Can a message for your protocol cross a UDP packet boundary, or is all of a message contained within one UDP packet?

For TCP:

What determines the message boundaries in your protocol? For example, do messages have a message length field in the beginning of the packet?

(27 Feb '11, 23:14) Guy Harris ♦♦

Guy, The message length is determined by the 2nd/3rd bytes of the message. So I have [id][len][data][checksum] ...

In the TCP trace that spans I have...

[id][len][data][checksum] [id][len][data][checksum] ... [id][len][da ...packet break... ta][checksum]

In the decode tree, all of the complete msgs are present in the first packet. The split packet is not decoded. It's like I need a higher layer dissector to accumulate the packet.

I've been told its possible that UDP can span packets, although I've yet to see it. All our msgs are relatively short, multiple msgs/packet are likely.

(28 Feb '11, 06:26) TalleyHo

Given that the messages in your protocol have a length field early in the message, the best way to handle your protocol over TCP is to have its dissector call tcp_dissect_pdus(); let tcp_dissect_pdus() manipulate desegment_len and desegment_offset for you. See the doc/README.developer file (or, if you're using Windows, docREADME.developer :-)) for details on using tcp_dissect_pdus(). tcp_dissect_pdus() also handles the case of multiple messages per TCP segment for you, so you don't have to do that, either.

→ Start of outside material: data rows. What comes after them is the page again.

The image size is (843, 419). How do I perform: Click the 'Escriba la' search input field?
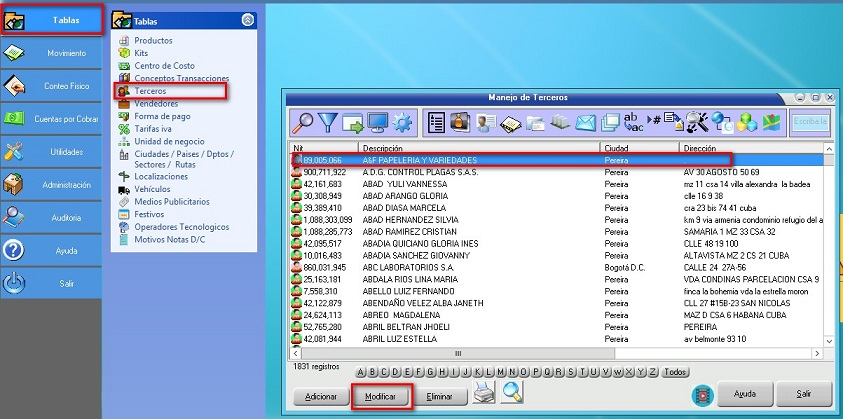click(810, 123)
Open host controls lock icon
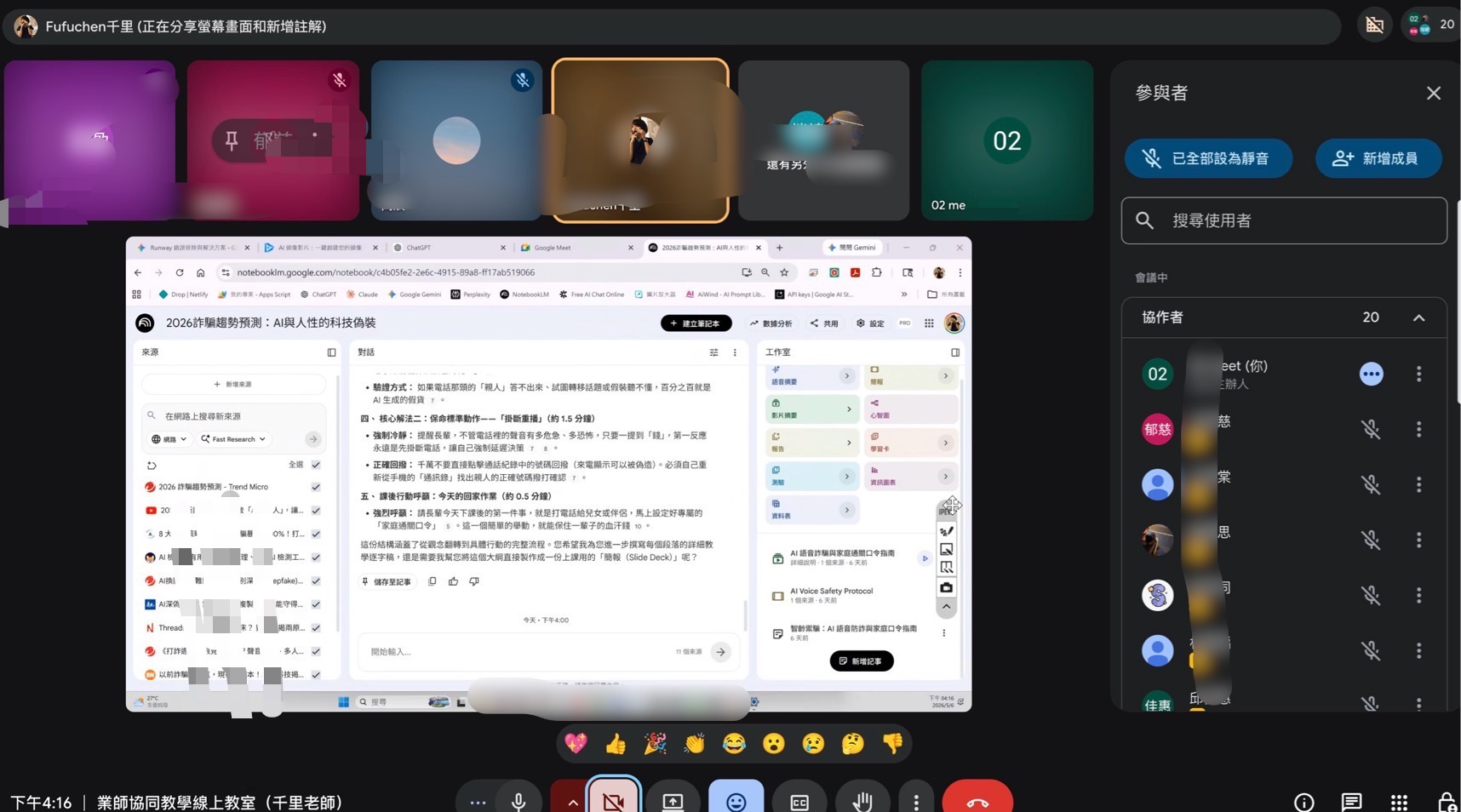 pyautogui.click(x=1447, y=802)
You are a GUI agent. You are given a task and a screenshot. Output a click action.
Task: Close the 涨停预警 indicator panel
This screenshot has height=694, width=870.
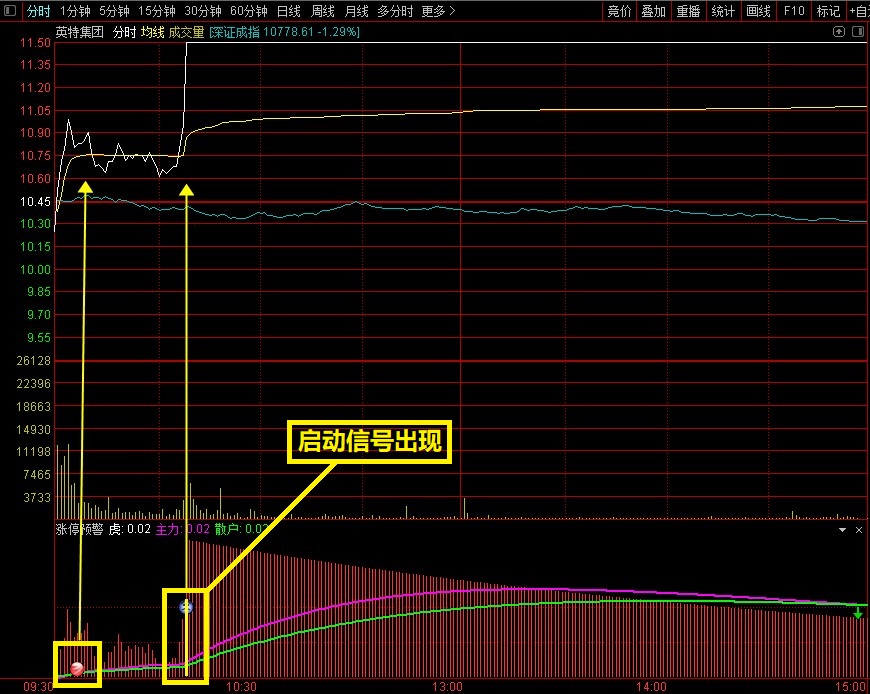tap(858, 529)
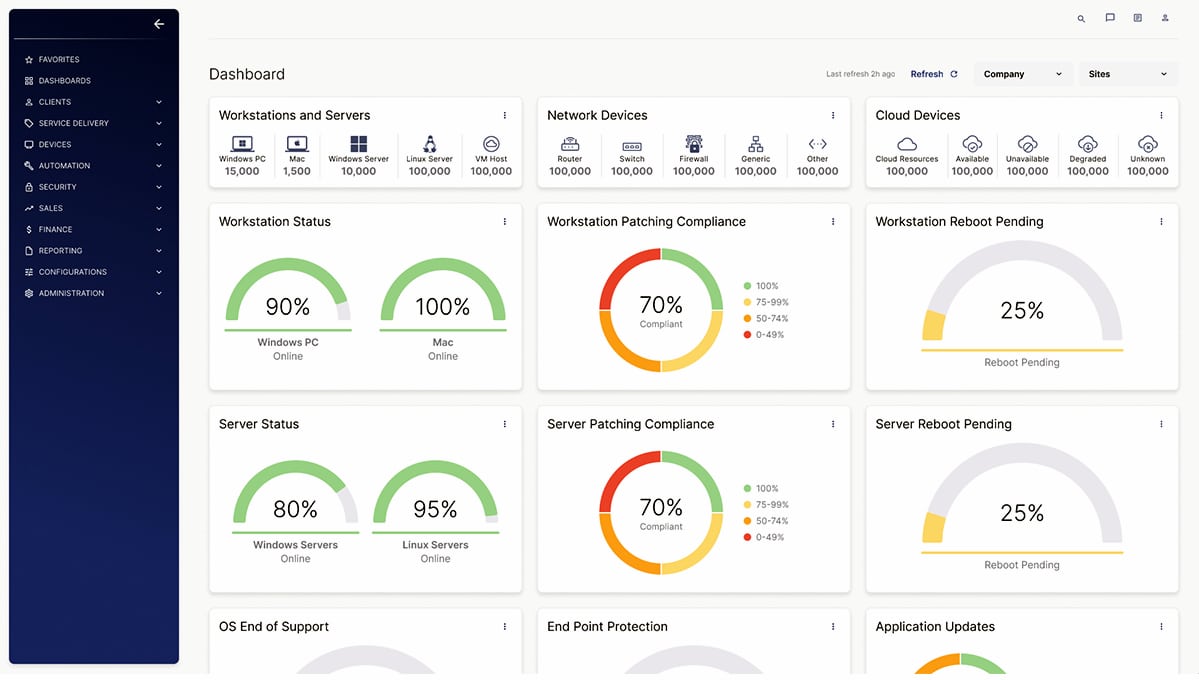
Task: Expand the Security menu chevron
Action: coord(159,187)
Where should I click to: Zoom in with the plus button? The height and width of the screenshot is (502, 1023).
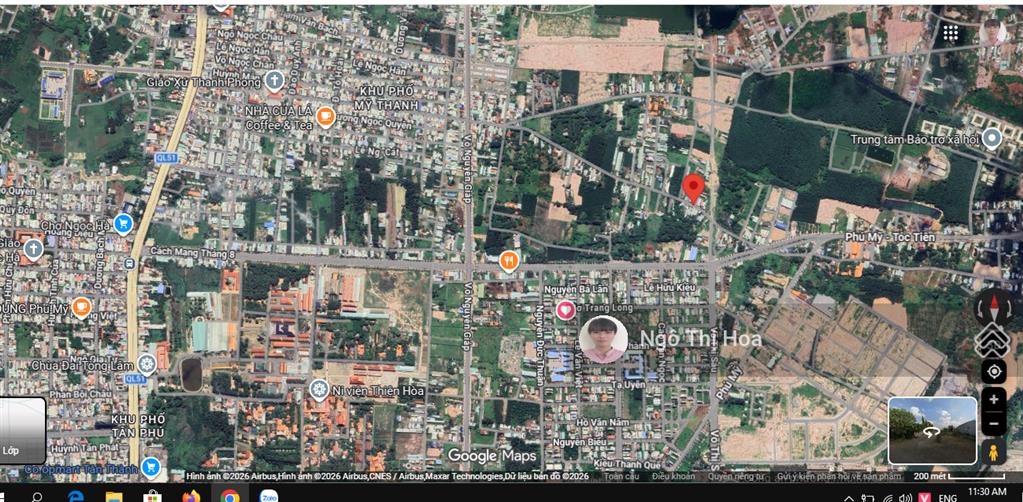coord(993,399)
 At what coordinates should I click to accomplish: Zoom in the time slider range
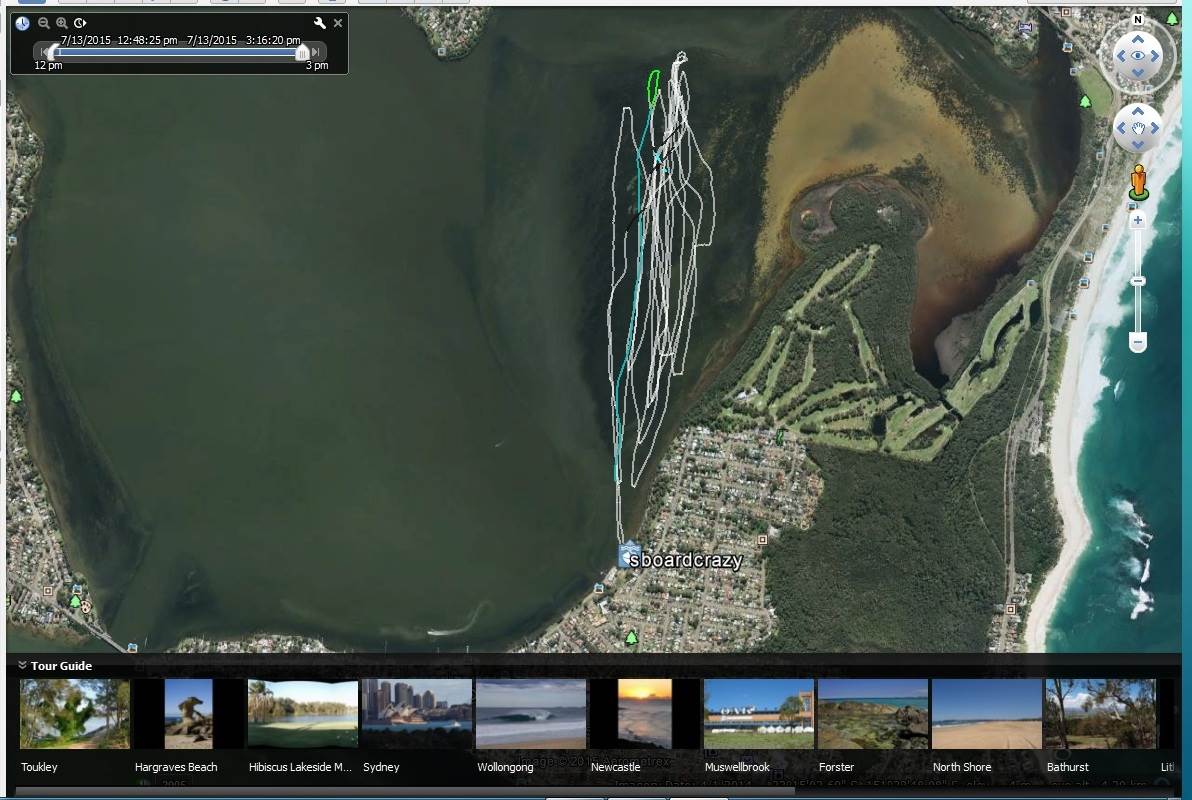pyautogui.click(x=62, y=23)
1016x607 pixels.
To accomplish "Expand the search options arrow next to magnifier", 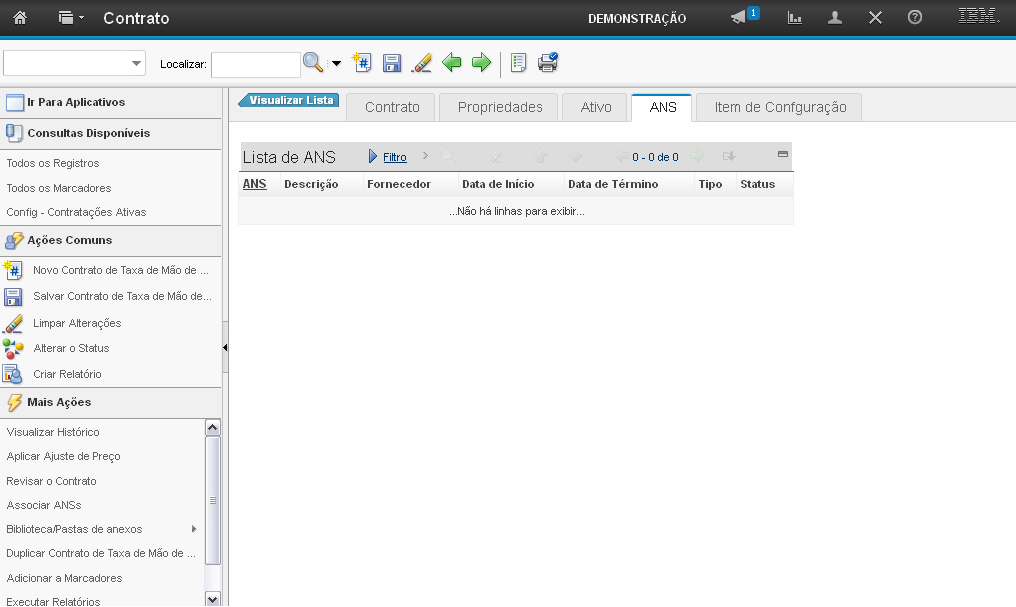I will point(336,64).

I suspect your protocol does not support messages that cross UDP packet boundaries, as UDP, unlike TCP, makes no guarantee of in-order delivery of packets, so you would need to have your own fragment sequence numbers (the "id" field is per-message, not per-fragment, so it won't suffice). When dissecting your messages over UDP, the dissector would have to handle the "multiple messages per UDP datagram" case itself.

For this, you would probably want a routine to dissect a single message, pass that as the "dissect a PDU" routine to tcp_dissect_pdus() in the dissector for your-protocol-over-TCP, and call it in the loop in the dissector for your-protocol-over-UDP.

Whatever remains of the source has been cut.